Everywhere the two—traditional and Western—are intertwined. In general they are quite compatible. But there are times when the Western does not fit in well here.

An example of this came on our first full day in Bamako. We were being ferried around the city in an old bus from JFK International Airport, and on the way back to the hotel a rock became punctured a tire. Unfortunately, the mechanics at the shop where we stopped had a difficult time fixing it, because JFK, presumably in the interest of aesthetics, had painted the entire rim white, and in the fading light the mechanics couldn't see the bolts well enough to remove the tire. Two hours, one broken wrench and many happy Malian children later, we were finally on our way. Traveling in Bamako, we learned, is always an adventure.

This lesson has been reinforced many times for all of us, not least by the Soturama. These ubiquitous green vans are Bamako's answer to public transportation. To ride, you signal as it passes, make sure it's going where you want to go, and take your place on a crowded bench with 15 or 20 other people. For 150 CFA (about 35 cents) you get an exciting, often scary, ride and occasionally some good conversation. Many Malians enjoy seeing a tubabu (Bambara word for white person) on the Soturama, especially if you speak a little Bambara.

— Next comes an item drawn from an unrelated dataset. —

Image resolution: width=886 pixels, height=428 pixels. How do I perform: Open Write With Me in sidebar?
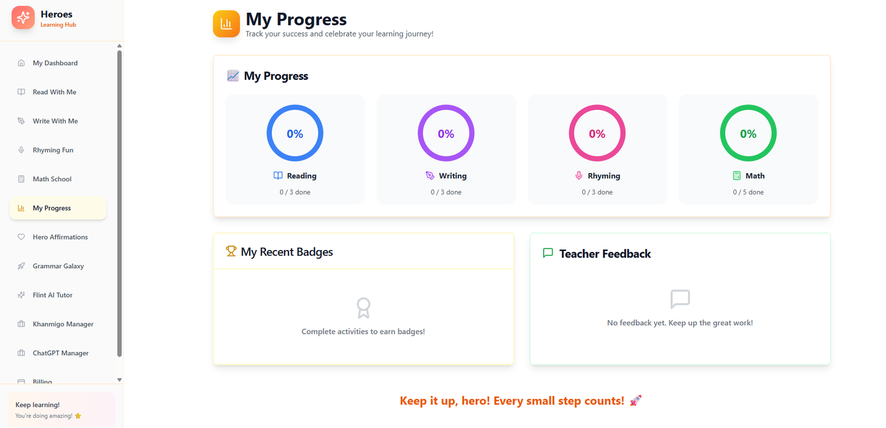coord(55,121)
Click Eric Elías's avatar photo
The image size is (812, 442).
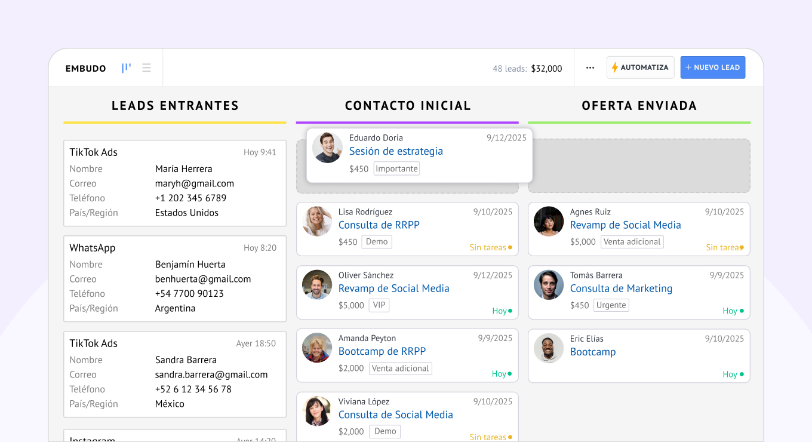(549, 348)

Speaking a little Bambara gets us a long way in this city. The first Bambara we learned was to say Aw ni tile (good day) and to respond correctly to I ka kene? (you are well?). To that question the correct response is always the affirmative: tooro te. Say this to any group of people on the street and you will have instant friends. Between school, this internet café and my house, each about ten minutes apart, there are at least five groups of men with whom I've sat, talked and drunk tea. The younger men enjoy talking about American rappers, whereas the older ones prefer to talk about Malian and American society and politics. All enjoy testing my Bambara. And all talk among themselves in Bamako's special blend of French and Bambara, frequently called Frambara.

Which brings me back to my original point—in Bamako even Malian and Western languages are so intertwined that they're hard to separate.

Of course, there is some separation. An American or European could live here quite comforable here without coming into regular contact with Malian culture; indeed, we've met some who do. But for those of us from Carleton, interacting with the culture and people of Mali has been the richest and most interesting part of our experience. And to do so in Bamako, all you need to do is walk down the street.